[Screenshot grounding data]
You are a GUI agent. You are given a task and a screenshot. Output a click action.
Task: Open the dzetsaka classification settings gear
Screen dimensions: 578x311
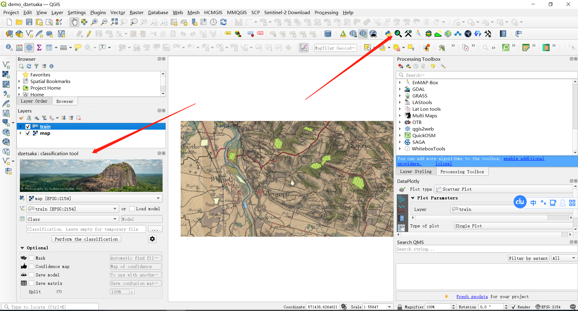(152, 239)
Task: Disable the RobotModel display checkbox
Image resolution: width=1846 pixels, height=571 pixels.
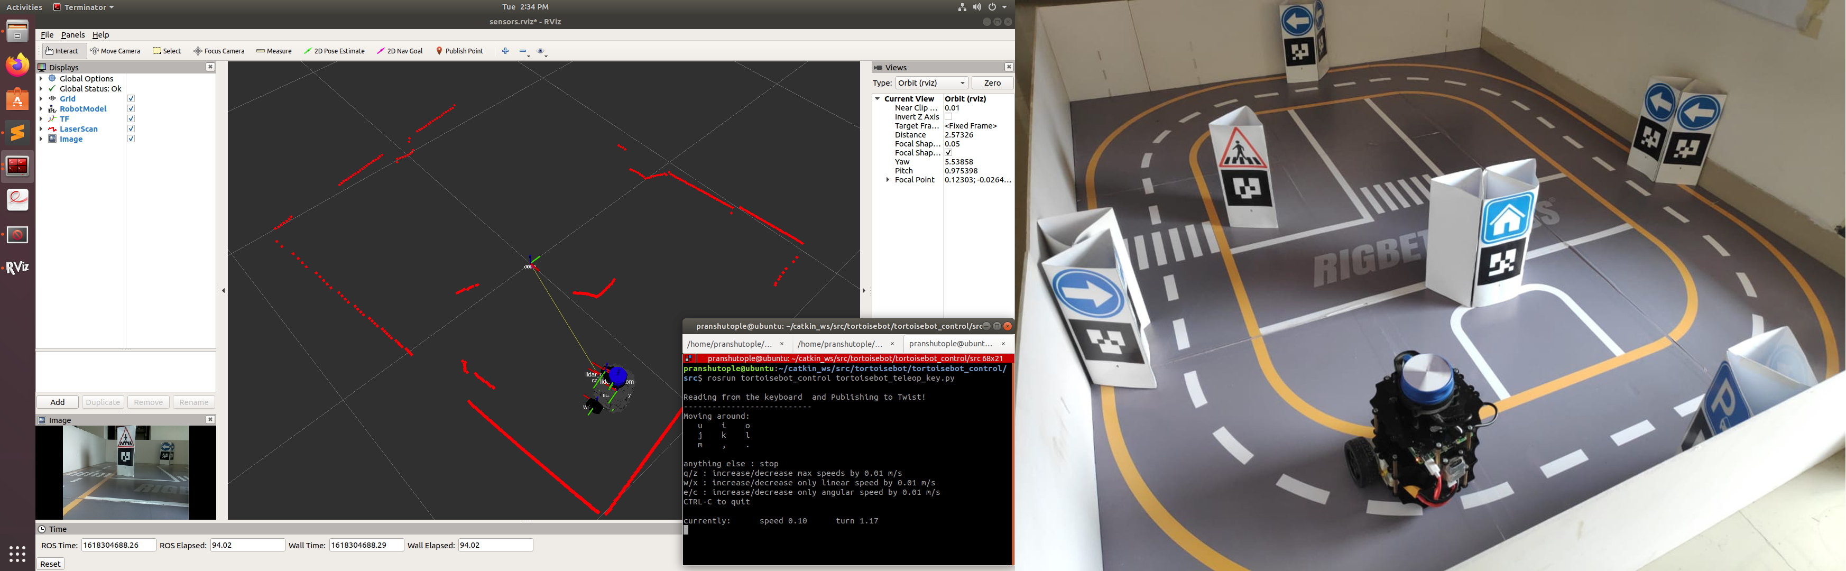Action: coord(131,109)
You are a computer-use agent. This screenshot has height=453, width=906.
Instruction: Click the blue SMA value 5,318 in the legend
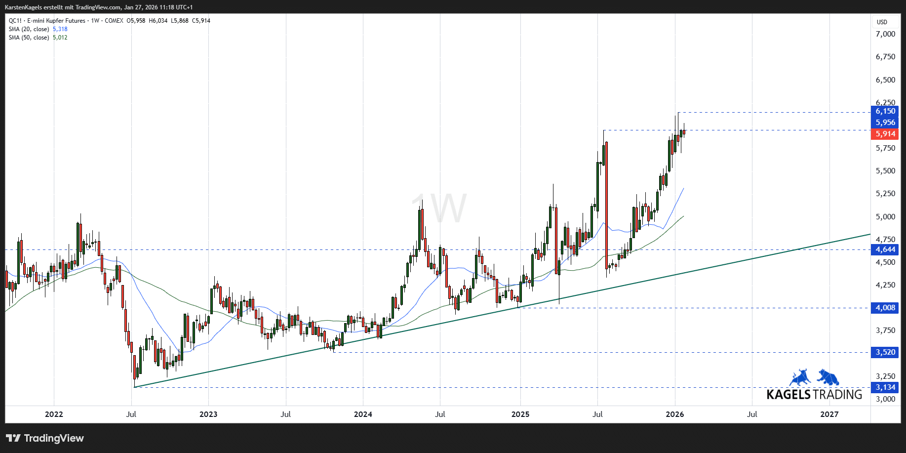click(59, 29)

**About this task:** Report each line in the data that holds the word "agent".

**Task solution:**
You are a GUI agent. You are given a task and a screenshot. Output a click action.
You are a computer-use agent. This screenshot has height=453, width=906.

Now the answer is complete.